“是!”
九阙在一旁看着,忍不住点头。
不得不说,这判官还挺会做人的。
卞城王喜流连于烟花之地,却不善分辨善恶,前几年把一个伪装成青楼姑娘的刺客带回府中,差点没命。
前阵子冥王与秦广王因意见不和大吵了一架,双方势力正僵持着,他用冥王的名号给秦广王送字画,秦广王见了字画,自会以为是冥王打算议和,以后做事也不会故意针对冥府。
这公关手段,与他有的一比。
难怪那莽撞的冥王这么多年来,还能与十殿和睦相处,这背后,怕是有不少他的功劳。
黑无常刚离开正殿,判官忽然转身朝他看了过来:“上仙来冥府,可是有事?”
九阙的笑容僵了一下。
“你看得到我?”
不对啊,他用了隐身符,他是怎么看到的?
“上仙身上的味道,很独特。

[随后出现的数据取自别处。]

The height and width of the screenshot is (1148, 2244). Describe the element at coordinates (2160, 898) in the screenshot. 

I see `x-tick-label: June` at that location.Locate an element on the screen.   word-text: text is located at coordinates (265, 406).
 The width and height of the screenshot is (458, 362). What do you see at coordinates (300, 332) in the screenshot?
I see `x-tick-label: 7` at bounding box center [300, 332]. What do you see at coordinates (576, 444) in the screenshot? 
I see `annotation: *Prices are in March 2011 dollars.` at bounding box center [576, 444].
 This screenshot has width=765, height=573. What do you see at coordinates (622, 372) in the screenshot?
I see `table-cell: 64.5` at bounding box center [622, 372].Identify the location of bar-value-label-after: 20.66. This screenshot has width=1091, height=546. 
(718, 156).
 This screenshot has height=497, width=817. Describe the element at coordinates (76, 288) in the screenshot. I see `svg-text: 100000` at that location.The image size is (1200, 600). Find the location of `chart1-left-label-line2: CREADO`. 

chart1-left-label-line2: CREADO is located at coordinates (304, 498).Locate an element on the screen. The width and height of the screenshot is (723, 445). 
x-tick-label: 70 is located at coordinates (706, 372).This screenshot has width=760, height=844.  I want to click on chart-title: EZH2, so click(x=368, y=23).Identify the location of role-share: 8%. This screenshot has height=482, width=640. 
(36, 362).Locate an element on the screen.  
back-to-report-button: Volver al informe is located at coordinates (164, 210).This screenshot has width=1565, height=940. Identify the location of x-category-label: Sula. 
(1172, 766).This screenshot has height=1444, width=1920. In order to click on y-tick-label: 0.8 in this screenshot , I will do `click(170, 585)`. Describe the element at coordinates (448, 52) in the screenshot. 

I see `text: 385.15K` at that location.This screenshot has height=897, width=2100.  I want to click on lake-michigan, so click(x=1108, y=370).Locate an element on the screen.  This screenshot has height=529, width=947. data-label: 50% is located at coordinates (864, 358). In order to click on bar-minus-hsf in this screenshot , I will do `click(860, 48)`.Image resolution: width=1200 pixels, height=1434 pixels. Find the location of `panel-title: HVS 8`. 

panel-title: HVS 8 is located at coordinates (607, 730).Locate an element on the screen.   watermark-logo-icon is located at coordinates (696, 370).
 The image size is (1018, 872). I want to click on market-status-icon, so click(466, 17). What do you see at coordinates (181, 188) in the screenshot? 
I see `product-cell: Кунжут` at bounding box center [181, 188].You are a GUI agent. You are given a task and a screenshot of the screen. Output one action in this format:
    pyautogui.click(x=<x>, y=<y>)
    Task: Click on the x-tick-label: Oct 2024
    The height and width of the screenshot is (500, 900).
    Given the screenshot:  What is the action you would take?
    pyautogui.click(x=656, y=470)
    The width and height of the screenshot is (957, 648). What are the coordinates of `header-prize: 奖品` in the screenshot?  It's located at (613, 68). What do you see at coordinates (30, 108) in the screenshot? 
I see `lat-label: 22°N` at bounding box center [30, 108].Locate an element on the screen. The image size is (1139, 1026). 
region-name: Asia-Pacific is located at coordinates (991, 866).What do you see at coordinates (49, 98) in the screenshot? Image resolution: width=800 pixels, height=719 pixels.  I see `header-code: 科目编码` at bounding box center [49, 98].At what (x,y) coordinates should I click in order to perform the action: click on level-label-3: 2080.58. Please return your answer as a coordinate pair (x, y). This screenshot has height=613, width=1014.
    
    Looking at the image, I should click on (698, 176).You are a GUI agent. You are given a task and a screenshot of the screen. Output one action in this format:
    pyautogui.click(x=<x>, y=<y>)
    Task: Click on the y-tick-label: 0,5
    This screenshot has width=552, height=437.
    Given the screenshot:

”判官如是说。
……
这是在拐着弯说他有狐臭吗……
他额头的青筋跳了跳,不太情愿地撕开身上的隐身符,咬牙切齿道:“判官大人鼻子如此灵敏,上辈子难道是狗不成?”
判官眉头拧了拧,转身走到旁边的桌案前坐下,拿起桌上的折子打开,边看边问:“上仙来冥府找我,可是有事?”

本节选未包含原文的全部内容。